ENTERTAINMENT

Technology changing face of classroom

OPINION By KELVIN DAVIS (Kelvin Davis is the director or Greymouse, a cloud service-provider that supplies high quality, time-bound and cost-efficient services through its own facility in Fiji.) Web-based technology
22 Jul 2013 10:57

OPINION

By KELVIN DAVIS

(Kelvin Davis is the director or Greymouse, a cloud service-provider that supplies high quality, time-bound and cost-efficient services through its own facility in Fiji.)

Web-based technology has opened up education around the world to the point where anyone can learn anything from anywhere.
Technology has definitely caught up with educational theories and teaching machines have not only well and truly arrived, they are also here to stay.
North Kenwood-Oakland is a small South Side Chicago school with 40 children aged between five and six who each have a computer and are actually learning from it via software called Reading Eggs.
With this programme:

  • Some students are building sentences with words they are learning;
  • The rest are reading a short story; and
  • The slow learners are actually enjoying themselves by catching all the upper and lower cases of the alphabet B that fly past in the sky on their computer screen.

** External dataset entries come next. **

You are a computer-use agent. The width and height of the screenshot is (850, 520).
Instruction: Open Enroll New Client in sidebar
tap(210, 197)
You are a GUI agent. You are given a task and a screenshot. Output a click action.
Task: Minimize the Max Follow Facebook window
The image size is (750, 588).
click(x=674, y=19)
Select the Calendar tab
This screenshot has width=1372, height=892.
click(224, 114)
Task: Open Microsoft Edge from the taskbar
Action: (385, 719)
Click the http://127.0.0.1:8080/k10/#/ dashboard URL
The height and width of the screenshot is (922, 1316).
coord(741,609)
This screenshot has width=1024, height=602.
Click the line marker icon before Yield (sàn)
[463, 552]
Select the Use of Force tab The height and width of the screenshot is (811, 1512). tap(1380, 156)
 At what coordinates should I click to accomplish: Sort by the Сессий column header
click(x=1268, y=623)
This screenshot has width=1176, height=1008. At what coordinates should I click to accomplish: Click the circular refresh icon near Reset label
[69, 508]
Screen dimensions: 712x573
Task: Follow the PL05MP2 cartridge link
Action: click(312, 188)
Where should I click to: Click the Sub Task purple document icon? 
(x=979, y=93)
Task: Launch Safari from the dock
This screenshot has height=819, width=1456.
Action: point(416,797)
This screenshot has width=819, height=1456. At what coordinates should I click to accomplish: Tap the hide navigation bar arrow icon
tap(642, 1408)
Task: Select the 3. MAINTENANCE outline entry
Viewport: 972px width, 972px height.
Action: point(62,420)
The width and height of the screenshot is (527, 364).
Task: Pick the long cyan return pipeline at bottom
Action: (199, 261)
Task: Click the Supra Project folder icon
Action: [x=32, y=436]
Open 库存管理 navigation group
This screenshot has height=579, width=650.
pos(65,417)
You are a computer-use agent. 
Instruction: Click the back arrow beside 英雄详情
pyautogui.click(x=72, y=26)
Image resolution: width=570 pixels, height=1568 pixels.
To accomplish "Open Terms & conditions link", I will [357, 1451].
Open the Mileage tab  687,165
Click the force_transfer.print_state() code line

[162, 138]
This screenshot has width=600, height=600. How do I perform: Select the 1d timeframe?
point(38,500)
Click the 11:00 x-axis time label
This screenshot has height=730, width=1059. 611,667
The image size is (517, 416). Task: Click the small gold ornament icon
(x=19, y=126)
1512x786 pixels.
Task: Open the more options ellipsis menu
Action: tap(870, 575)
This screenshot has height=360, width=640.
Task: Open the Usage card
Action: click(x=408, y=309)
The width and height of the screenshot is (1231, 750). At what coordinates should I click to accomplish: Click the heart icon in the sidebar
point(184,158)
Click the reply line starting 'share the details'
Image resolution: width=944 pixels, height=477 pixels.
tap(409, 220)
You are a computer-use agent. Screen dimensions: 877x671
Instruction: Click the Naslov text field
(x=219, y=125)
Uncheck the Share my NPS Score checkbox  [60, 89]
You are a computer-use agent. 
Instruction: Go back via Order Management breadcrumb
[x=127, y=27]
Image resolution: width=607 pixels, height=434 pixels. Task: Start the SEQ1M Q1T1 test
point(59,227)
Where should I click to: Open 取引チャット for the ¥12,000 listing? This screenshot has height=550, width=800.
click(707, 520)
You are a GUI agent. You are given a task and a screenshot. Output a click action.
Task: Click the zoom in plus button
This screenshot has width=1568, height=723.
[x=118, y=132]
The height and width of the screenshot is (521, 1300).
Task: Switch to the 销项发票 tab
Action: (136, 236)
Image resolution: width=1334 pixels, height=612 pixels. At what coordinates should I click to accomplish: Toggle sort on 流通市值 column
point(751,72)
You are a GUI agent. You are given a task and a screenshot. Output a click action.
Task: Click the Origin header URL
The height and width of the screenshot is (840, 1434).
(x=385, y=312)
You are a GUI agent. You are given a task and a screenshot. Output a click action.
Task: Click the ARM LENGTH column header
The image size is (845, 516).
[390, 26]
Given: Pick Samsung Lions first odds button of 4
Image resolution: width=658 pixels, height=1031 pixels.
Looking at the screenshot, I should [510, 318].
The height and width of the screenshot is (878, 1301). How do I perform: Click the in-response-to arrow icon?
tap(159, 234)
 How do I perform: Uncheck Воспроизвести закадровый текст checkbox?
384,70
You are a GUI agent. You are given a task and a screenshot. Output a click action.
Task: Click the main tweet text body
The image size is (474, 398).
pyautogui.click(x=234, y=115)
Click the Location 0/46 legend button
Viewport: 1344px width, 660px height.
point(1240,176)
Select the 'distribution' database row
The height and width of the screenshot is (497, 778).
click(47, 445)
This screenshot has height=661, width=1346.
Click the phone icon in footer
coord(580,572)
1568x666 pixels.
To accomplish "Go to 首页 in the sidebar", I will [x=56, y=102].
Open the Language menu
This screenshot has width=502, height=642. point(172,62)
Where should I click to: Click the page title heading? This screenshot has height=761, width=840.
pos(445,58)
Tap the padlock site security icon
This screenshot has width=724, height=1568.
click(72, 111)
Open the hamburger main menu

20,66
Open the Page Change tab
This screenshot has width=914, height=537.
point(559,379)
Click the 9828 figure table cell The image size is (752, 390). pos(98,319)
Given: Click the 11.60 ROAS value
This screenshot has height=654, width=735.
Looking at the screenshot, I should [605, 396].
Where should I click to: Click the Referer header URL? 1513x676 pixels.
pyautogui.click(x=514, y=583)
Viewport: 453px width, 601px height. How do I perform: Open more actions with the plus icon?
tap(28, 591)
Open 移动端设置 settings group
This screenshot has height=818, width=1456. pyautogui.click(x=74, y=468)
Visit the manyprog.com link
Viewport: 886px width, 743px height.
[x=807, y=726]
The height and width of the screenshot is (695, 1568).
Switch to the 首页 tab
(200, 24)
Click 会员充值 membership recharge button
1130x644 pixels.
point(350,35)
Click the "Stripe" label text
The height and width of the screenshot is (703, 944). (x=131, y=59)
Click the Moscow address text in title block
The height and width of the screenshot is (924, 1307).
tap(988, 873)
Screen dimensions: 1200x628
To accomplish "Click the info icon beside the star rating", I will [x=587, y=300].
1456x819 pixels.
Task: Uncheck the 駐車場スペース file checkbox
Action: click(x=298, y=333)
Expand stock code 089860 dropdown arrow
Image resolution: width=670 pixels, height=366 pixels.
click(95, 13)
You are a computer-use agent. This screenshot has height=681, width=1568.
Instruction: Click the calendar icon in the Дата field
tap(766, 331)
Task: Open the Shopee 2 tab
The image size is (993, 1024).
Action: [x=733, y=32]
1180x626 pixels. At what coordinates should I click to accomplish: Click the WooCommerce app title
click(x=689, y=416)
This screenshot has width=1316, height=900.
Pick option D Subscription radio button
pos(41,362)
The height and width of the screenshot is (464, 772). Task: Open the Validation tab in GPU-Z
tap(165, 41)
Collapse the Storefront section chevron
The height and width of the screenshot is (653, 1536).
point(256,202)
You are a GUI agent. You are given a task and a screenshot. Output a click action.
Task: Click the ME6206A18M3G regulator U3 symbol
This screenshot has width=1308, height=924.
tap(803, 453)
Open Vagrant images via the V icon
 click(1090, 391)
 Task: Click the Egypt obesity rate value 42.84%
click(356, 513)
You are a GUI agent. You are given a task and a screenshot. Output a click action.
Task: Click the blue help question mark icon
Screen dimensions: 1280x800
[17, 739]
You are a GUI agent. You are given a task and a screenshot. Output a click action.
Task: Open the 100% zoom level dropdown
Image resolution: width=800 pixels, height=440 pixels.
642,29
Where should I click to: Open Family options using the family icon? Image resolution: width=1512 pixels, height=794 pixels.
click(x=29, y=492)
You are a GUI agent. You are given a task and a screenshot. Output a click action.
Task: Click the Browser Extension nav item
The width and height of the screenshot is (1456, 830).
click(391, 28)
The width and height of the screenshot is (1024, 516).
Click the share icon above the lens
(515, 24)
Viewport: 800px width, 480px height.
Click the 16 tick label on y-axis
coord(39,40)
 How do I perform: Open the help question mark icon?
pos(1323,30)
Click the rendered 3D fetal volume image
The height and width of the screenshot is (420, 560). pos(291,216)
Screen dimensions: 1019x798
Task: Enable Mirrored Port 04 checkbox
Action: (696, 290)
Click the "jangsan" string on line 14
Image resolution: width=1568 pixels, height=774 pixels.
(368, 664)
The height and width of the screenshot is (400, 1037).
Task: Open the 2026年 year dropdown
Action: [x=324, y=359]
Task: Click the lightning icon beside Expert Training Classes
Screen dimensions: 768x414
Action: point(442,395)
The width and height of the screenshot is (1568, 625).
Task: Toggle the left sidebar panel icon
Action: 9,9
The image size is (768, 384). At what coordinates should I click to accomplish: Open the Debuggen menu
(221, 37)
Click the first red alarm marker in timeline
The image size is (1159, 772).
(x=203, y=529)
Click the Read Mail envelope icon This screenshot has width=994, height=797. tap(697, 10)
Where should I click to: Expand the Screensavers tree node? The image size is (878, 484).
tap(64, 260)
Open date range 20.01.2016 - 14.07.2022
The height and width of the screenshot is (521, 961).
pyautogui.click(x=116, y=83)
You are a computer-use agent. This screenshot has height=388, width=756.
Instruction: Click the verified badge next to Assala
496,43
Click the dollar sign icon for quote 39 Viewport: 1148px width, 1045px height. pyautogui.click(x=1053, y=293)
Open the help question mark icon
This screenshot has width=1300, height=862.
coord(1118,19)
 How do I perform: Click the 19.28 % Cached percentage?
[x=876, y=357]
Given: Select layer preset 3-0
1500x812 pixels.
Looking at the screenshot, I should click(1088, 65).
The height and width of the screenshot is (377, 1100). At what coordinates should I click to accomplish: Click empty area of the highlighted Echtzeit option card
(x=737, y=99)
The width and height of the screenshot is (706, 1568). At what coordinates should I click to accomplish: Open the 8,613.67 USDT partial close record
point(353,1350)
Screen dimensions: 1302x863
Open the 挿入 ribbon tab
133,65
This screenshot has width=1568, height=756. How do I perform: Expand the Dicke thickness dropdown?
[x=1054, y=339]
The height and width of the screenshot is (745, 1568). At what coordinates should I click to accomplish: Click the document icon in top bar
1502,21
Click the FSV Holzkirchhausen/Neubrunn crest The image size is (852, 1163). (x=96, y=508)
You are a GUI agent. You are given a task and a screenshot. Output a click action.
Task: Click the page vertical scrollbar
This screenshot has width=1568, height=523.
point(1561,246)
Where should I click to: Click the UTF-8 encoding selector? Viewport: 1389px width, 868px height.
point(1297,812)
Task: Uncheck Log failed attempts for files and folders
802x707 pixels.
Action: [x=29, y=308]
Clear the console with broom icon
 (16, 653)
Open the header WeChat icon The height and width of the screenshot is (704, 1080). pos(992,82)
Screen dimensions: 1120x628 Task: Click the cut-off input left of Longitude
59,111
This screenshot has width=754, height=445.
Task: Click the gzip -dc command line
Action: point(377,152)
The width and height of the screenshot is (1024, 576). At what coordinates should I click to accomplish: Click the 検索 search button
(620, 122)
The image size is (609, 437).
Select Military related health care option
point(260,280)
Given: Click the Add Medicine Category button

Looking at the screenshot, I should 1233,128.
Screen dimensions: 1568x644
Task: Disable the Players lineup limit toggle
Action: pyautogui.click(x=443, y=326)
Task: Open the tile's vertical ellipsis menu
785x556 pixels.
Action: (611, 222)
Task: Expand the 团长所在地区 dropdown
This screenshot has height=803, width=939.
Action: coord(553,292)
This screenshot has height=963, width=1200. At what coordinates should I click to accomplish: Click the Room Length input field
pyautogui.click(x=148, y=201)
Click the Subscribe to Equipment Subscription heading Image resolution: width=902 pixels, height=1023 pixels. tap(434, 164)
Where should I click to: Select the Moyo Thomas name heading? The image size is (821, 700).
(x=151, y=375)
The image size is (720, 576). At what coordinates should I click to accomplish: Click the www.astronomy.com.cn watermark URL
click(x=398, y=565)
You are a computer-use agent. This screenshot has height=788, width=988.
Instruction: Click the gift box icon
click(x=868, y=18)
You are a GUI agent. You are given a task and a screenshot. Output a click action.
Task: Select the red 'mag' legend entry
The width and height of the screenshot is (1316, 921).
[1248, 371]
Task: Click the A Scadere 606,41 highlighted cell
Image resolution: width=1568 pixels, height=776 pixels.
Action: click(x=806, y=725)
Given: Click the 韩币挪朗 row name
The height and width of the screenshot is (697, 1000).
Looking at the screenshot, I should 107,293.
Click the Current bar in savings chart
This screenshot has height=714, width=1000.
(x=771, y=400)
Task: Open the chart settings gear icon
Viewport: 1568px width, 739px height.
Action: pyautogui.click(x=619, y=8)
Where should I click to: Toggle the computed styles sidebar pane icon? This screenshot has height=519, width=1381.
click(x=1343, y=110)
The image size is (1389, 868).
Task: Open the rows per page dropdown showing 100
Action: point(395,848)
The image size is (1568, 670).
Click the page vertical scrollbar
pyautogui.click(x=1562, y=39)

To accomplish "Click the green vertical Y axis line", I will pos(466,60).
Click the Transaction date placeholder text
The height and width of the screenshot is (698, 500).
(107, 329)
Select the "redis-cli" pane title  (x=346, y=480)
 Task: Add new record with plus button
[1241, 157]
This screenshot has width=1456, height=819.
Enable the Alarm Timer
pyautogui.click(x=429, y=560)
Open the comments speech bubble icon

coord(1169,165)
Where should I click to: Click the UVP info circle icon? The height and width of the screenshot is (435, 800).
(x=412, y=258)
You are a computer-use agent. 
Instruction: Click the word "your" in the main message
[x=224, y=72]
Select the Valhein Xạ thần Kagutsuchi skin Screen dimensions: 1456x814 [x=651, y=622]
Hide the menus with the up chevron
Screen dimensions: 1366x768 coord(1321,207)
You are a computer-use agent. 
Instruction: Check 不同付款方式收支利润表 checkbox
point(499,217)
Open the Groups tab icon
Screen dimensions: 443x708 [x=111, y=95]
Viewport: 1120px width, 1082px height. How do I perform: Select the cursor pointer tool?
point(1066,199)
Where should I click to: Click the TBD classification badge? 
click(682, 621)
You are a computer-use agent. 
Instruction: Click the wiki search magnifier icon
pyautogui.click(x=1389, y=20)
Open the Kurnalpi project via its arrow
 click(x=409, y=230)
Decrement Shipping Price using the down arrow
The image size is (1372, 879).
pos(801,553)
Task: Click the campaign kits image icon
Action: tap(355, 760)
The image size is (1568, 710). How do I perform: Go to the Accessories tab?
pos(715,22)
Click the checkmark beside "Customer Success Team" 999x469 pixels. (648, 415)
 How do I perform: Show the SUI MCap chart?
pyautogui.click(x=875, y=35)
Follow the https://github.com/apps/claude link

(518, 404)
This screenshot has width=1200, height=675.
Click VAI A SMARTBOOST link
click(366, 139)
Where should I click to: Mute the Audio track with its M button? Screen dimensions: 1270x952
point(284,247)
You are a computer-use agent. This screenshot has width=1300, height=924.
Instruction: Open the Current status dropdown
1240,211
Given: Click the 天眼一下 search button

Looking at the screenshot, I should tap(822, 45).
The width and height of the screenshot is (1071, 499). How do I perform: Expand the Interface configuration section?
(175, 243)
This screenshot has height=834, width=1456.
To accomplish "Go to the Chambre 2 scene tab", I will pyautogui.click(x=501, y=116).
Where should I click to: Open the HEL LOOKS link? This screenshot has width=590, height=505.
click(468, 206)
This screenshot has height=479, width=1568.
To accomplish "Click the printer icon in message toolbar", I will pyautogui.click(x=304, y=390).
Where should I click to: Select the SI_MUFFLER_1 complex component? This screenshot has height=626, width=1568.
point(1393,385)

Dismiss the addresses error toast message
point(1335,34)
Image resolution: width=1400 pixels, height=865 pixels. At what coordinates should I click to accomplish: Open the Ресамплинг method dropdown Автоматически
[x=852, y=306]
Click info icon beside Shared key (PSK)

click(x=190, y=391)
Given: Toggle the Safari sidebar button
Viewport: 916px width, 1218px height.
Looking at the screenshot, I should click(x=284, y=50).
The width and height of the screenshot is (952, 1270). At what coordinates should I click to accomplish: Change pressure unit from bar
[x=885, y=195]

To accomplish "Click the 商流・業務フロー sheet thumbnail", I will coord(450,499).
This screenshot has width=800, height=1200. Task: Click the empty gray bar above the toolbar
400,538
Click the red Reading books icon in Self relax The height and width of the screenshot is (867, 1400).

http://tinyurl.com/economist-technology-schools
The real face of education
The educational landscape has been changing constantly as over the course of the 20th century.
Mass education has produced populations more literate, numerate and productive than any the world has seen before.
This simply means that existing education systems must make changes to accommodate the wave of this “special time”.
Choosing not to not do so would be detrimental for the student as it goes a long way in preparing the child’s mentality to accepting and adapting to the realities of the big ‘tech savvy’ world outside the confinements of the classroom walls.

Advantages
Teaching using the blend of software and human intervention actually has some proven advantages:

  • Allows teachers more time to actually teach, rather than spending most of it on marking written work and guiding students through the usual boring routine of words and numbers;
  • The schools gain an accurate and continuous record of each child’s performance through the data its various programs collects and analyses;
  • The same data also allows continual assessment of the child’s abilities and shortcomings, thus allowing the schools, teachers and parents to better understand both the pupil and the way children learn;
  • Improves student efficiency and engagement span; and
  • Both student and teacher are enhancing their skills on the use of the computer. http://tinyurl.com/economist-technology-schools

Disadvantages
The newest technology to enter the education arena is the interactive whiteboard or SMART Board.
It combines multimedia functions with internet access and offers educational, interactive programmes for teachers and students.
Yet the pitfalls of too much technology are also on the rise:

  • The temptation to browse is always huge and this results in students being exposed to inappropriate materials;
  • Cyber bullying and threats of sexual predators;
  • The temptation to plagiarise is even much greater and the student is prevented from thinking and constructing answers and study materials by himself;
  • Can we really trust corporations to have ours and our student’s best interests at heart? Rarely is that the case, they are profit driven entities and will find ways to leverage our information for their gain. It’s a historic pattern that keeps repeating itself; and
  • The cost – both in outfitting the school and training students & teachers in the use of new technologies

http://tinyurl.com/wordpress-classroom-bonnie

What of learning future?
Current education trends confirm that in 20 years time, the current education landscape will be nothing like what it is now. Both educators and parents must prepare themselves for these inevitable technological learning changes.

  • Learning needs to be both engaging and empowering for the learners;
  • Students need to be given the ability to create their own learning; and
  • Education needs to foster a DIY (do it yourself) approach to learning facilitated by teachers.

The exponential changes currently seen with mobile devices, apps, and online services, suggests that education will not survive long in its default or traditional configuration.
We need to consider the implications carefully since education systems are meant to “create” the next generation.
Will our Fijian education system and educators be able to make the shift to a student owned learning model in thoughtful and caring ways?
Is the current Fijian education curriculum bold enough to accept the inevitable changes that it must prepare for now or will it prefer to be stuck with the old label of a “developing country system”?